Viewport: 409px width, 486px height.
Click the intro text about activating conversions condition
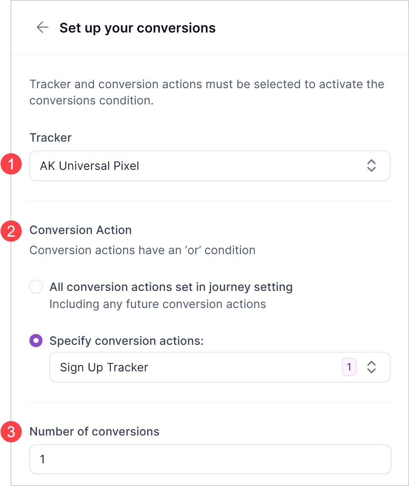point(206,92)
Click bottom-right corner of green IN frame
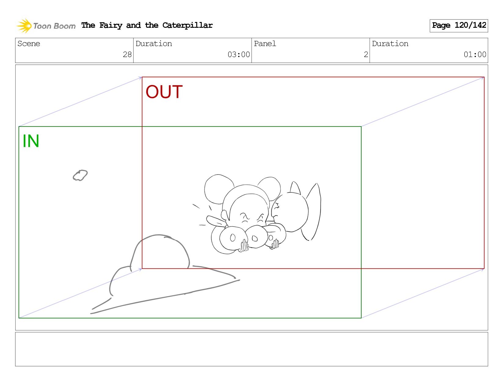This screenshot has height=389, width=504. pyautogui.click(x=361, y=318)
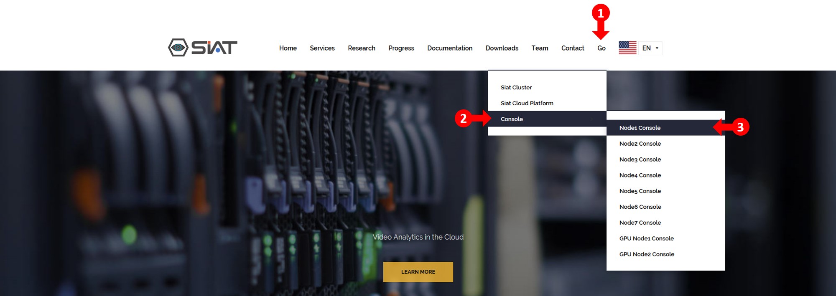Open the Team page
This screenshot has width=836, height=296.
540,48
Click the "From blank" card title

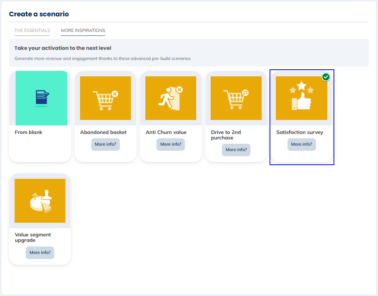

▶ _What the exercise asks_
Reproduce the records above exactly, but only from the line containing "Click the intro" through the last line, both included, and without any pictures.

▶ _Solution to this task_
Click the intro text about activating conversions condition
point(206,92)
Click bottom-right corner of green IN frame
This screenshot has height=389, width=504. pyautogui.click(x=361, y=318)
Open the Team page
This screenshot has width=836, height=296.
540,48
Click the "From blank" card title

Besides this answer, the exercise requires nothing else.